>>>>>

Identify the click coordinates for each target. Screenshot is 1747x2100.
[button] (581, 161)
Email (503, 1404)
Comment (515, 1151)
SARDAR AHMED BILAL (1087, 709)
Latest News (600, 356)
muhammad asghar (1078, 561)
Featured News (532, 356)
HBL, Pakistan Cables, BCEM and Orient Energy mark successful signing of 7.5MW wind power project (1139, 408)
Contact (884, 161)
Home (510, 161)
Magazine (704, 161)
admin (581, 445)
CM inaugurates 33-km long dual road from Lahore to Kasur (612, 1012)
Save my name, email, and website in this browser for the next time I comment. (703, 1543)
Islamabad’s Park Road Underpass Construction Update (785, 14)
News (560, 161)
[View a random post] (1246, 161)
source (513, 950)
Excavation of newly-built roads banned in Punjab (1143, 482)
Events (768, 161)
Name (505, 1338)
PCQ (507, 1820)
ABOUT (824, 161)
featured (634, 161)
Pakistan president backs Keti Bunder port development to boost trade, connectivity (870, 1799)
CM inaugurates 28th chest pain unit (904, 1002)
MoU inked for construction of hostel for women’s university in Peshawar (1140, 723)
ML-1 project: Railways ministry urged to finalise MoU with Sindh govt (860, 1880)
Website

<<<<<

■ WORK INSTRUCTIONS
Copy all lines of the preceding data that hold the word "Pakistan".

■ EXERCISE SOLUTION
HBL, Pakistan Cables, BCEM and Orient Energy mark successful signing of 7.5MW wind power project (1139, 408)
Pakistan president backs Keti Bunder port development to boost trade, connectivity (870, 1799)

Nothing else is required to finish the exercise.